EXCERPT »
Severe mesangial cell injury induced by administration of LPS and anti-mesangial cell serum. (A) Histologic evaluation of PAS staining shows mesangiolysis and decreased glomerular cell number (D) on day 3 after model induction compared with the healthy control. (C) The PAS-mesangiolysis score further indicates mesangial cell loss on days 2–3 followed by hypercellularity on days 10–13 (D). (B and E) Expression of the mesangial cell marker α8-integrin is detected in all glomeruli of healthy control mice. Staining of α8-integrin is significantly reduced on days 2–3 after disease induction but mesangiolysis is not homogenously distributed in all glomeruli on days 2–3. On day 10 after injury, α8-integrin–positive mesangial cells repopulate the glomerular tuft. Box plots show the median with 25th and 75th percentiles and error bars show 10th and 90th percentiles (n=5–8 per group). *P<0.05; **P<0.01; ***P<0.001.
Figure 2.
Figure 2.
Fate-mapped cells of renin lineage are located in the glomerular tuft after experimental mesangial injury. (A) Mesangial injury is induced in mRenCre/tdTomato-EGFP mice to trace renin lineage cells using EGFP as the reporter. No antibody is required to visualize EGFP reporter cells, which localize to the afferent arterioles or parietal cells of Bowman’s capsule. Representative images demonstrate that only a small glomerular area shows EGFP-positive reporter cells within the glomerular tuft in healthy control mice, as indicated by arrowheads (left). On day 10 after disease induction, an increased intraglomerular area displays EGFP-positive reporter cells (right, arrowheads). A higher magnification view of the boxed region shows EGFP-tagged cells with typical localization for mesangial cells on day 10. (B) Statistical analysis of EGFP-positive staining area per glomerulus shows a significantly increased percentage on day 10 after mesangial cell injury compared with healthy controls (n=6–10 per group). (C) To determine whether renin lineage cells are recruited from an extraglomerular origin, experimental mesangial damage is induced in mRen-rtTAm2/LC1/R26R-LacZ mice. Genetically tagged cells of renin lineage are visualized using β-gal staining. A representative glomerulus on day 10 after disease induction shows a considerable fraction of LacZ-expressing cells in the glomerular tuft (left, arrowhead). In contrast with the juxtaglomerular apparatus, intraglomerular β-gal–stained cells do not overlap with renin staining (right). (D) The percentage of glomeruli with intraglomerular LacZ-expressing cells per cross-section is markedly increased in mice on day 10 after injury (n=7) compared with healthy controls (n=5). Data represent the mean±SD. *P<0.05. n.d., not detectable.

EXERCISE »
Pick up the figure legends on mesangial injury and renin lineage cells after their last sentence and write what comes next.

DATASET ENTRIES »
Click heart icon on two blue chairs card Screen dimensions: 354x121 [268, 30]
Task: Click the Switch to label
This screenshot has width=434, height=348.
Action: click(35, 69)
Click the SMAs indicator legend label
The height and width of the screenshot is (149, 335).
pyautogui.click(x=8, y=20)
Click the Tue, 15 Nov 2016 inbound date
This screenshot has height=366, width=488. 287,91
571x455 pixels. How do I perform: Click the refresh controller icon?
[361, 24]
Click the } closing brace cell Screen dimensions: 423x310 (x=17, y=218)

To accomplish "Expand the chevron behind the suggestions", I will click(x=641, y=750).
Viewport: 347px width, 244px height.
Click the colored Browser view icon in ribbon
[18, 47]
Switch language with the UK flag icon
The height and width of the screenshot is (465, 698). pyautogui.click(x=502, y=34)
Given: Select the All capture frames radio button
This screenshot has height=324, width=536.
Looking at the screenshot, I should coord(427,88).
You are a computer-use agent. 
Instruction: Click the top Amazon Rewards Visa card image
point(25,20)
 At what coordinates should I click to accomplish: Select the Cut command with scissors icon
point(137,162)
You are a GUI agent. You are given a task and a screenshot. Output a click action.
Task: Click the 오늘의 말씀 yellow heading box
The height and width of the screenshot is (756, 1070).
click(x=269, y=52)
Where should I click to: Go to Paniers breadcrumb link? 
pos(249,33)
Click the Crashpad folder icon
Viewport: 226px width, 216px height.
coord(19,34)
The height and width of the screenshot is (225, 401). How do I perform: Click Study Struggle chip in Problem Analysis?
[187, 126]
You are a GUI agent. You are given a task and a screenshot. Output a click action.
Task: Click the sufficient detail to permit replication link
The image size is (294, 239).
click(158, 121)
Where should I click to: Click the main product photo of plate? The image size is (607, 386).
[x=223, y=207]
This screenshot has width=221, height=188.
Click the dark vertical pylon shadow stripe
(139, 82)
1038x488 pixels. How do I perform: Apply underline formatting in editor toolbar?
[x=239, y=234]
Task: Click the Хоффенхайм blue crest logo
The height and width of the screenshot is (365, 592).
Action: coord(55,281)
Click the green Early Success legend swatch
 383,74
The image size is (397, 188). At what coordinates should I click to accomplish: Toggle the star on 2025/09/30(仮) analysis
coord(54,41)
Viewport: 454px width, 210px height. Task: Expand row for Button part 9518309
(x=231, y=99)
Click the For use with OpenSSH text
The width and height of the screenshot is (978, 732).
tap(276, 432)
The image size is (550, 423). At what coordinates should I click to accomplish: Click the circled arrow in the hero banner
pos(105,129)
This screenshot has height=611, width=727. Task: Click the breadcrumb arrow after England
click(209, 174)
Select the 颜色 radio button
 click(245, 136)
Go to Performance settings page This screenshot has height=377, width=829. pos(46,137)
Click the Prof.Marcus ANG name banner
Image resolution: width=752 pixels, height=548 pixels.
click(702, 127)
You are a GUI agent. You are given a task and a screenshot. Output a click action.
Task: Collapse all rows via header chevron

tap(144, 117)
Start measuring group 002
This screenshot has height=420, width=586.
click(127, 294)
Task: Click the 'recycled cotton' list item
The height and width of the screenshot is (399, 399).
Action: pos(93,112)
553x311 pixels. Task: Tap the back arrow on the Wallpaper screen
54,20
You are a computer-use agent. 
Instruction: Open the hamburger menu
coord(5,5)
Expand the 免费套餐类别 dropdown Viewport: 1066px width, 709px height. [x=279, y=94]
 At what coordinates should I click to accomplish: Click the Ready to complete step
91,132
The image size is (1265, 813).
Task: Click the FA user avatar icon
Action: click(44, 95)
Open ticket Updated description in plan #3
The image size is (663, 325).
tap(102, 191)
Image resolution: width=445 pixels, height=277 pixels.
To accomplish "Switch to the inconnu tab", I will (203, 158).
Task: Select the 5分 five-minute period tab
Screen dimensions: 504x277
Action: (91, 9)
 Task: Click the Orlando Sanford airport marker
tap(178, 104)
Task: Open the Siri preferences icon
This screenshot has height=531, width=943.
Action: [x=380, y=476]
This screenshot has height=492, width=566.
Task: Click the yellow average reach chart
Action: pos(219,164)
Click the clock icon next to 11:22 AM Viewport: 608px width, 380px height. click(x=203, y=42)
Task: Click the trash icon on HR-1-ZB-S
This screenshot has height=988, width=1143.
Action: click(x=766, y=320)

RESULT FOR THIS EXERCISE »
Figure 3.
Figure 3.
Extraglomerular origin of repopulating renin lineage cells after mesangial injury. Three-dimensional glomerular reconstruction of α-smooth muscle actin (red, afferent arterioles), α8-integrin–immunoreactive (green), and LacZ (blue) positive areas in healthy controls (left, no intraglomerular staining) of mRen-rtTAm2/LC1/R26RLacZ mice and on day 10 (right, positive intraglomerular staining) after experimental mesangial injury. All animals receive doxycycline and are treated with enalapril.
Figure 4.
Figure 4.
Cells of renin lineage are precursors of regenerating mesangial cells. Immunohistochemical and β-gal costaining is performed to determine whether recruited intraglomerular cells of renin lineage express proteins that are considered to be podocyte-, parietal epithelial-, endothelial-, or mesangial cell-specific markers. Representative images of intraglomerular LacZ-expressing cells (blue, arrowheads) on day 10 after mesangial disease induction show no coexpression with WT1 (red, podocytes), renin (green), Claudin-1 (red, parietal epithelial cells), CD31 (green, endothelial cells), and α-smooth muscle actin (red, α-SMA). Costaining of the mesangial cell marker α8-integrin and β-gal reveals colocalization of the genetically labeled renin lineage cells in the glomerular tuft.